【干货指南】IGV使用攻略:ChIP-seq、ATAC-seq结果怎么看?一篇带你入门基因组可视化
做完ChIP-seq、CUT&Tag、ATAC-seq、DAP-seq、RNA-seq等之后,在拿到的数据分析报告里有峰图、有热图、有注释表,也有差异基因列表,那么如果想看看关注的那个基因附近到底有没有信号,处理组和对照组的峰肉眼看起来差别大不大,这个peak是不是刚好落在启动子、增强子或候选结合区域,想做ChIP-qPCR验证应该怎么挑位点等等。这时候一个非常实用的工具就派上用场了,IGV(Integrative Genomics Viewer)是一款常用的基因组数据可视化工具,可用于查看参考基因组、基因注释、测序比对结果、信号轨道、peak区域、突变位点等多种数据。简单来说,它可以把表格里的结果放回到基因组坐标上,让我们直观看到某个基因、某段区域、某个peak到底长什么样。
一、下载与安装
在正式使用IGV之前,第一步是下载安装软件。IGV目前有多种使用形式,包括桌面版IGV Desktop、网页版IGV-Web,以及可嵌入网页的igv.js。对于大多数科研用户来说,日常查看BAM、bigWig、BED、GTF/GFF等文件,优先推荐使用IGV Desktop桌面版。IGV官方说明中也明确,IGV Desktop是一款用于基因组数据可视化探索的Java桌面应用,支持加载本地文件和云端数据。

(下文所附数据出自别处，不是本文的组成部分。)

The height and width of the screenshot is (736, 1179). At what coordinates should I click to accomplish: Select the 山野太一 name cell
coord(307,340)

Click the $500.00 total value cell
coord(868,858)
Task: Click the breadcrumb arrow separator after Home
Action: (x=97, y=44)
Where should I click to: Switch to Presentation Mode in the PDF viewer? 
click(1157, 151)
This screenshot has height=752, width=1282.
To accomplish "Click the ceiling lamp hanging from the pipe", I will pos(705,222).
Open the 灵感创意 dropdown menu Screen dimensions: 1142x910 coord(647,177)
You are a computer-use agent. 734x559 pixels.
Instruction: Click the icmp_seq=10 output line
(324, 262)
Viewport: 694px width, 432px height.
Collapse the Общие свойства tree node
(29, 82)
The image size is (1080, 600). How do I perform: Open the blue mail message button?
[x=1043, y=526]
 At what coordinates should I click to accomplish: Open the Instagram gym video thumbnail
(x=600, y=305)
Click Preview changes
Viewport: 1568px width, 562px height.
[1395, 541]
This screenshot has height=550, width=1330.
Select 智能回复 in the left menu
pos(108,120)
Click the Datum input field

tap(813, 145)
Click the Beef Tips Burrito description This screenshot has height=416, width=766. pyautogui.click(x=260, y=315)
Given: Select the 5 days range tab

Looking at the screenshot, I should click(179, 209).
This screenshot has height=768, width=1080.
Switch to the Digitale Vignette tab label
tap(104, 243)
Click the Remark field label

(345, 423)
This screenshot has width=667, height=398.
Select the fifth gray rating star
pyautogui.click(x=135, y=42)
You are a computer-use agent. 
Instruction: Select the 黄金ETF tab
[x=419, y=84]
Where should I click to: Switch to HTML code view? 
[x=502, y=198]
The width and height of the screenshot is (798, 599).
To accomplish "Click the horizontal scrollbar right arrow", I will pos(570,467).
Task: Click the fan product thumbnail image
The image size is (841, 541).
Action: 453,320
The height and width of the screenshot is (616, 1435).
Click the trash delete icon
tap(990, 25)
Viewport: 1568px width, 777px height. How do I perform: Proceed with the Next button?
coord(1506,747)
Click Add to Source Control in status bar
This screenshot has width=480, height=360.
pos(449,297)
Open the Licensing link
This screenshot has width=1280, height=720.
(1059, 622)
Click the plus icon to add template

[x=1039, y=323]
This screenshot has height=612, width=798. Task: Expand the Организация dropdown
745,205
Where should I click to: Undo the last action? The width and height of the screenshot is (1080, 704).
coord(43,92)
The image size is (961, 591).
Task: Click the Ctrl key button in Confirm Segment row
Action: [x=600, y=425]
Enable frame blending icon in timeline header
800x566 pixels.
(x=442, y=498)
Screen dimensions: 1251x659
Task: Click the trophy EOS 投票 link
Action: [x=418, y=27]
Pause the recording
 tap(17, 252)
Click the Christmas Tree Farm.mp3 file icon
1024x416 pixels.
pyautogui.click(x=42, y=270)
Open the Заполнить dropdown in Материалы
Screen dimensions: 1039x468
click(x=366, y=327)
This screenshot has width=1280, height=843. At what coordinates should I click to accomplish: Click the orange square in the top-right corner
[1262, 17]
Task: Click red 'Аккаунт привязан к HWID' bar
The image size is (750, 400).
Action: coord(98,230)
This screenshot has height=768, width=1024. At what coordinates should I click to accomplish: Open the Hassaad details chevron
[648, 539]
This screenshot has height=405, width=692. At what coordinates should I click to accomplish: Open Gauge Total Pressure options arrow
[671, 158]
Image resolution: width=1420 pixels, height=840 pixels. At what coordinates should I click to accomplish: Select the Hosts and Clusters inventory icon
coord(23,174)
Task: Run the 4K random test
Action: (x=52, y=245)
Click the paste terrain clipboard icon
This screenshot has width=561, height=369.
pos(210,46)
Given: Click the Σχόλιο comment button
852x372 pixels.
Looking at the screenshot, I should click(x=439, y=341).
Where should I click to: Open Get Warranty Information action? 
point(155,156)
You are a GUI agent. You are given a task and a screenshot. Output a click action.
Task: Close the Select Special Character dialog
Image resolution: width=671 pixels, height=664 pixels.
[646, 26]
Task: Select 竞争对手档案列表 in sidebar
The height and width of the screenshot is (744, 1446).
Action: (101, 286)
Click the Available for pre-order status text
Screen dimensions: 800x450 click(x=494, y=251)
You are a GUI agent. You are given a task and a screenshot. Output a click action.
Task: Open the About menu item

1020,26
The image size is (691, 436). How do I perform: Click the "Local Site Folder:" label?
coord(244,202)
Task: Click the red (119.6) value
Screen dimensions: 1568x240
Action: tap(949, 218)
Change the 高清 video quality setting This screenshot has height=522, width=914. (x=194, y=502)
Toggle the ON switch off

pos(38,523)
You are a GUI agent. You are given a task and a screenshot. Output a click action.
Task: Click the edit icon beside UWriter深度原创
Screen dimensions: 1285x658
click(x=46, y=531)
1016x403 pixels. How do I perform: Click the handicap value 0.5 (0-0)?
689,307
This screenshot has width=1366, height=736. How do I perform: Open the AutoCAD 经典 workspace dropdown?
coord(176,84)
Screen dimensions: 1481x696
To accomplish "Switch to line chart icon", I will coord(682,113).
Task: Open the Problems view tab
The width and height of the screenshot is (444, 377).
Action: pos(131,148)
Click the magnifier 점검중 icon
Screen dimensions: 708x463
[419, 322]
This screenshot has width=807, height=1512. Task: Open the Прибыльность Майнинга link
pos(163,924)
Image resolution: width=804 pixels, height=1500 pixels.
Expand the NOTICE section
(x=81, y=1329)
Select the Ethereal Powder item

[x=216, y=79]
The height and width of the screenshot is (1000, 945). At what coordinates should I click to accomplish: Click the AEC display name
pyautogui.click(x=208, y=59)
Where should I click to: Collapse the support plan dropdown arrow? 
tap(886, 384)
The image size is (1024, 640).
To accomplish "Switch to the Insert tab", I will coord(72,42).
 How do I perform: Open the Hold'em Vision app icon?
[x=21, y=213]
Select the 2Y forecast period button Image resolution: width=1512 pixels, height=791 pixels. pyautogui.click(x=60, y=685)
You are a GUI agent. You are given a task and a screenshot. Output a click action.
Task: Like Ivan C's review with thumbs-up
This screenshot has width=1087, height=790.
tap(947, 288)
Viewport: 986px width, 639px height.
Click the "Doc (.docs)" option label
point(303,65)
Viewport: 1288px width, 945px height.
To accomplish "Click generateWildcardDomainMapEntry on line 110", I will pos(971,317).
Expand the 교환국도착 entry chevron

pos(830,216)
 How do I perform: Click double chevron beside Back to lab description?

打开IGV官方网站(https://igv.org/),进入Download页面,根据自己电脑系统选择对应版本即可,注意优先下载带Java的版本。IGV 基于Java运行,带Java的安装包自带了运行环境,下载后解压(或安装)即可直接用,不必再单独折腾JDK,对新手最友好。如果选了不带Java的版本,则需要本机预装Java。
二、界面速览
第一次打开 IGV,界面从上到下大致是这样几块:
顶部工具栏:最左边是参考基因组下拉框;中间是定位/搜索框(输入基因名或坐标的地方);右边是导航按钮和缩放滑条。
染色体示意图:显示当前在哪条染色体的哪个位置。
标尺:显示坐标范围。
数据轨道区:所有加载进来的数据都在这里,一行就是一条轨道。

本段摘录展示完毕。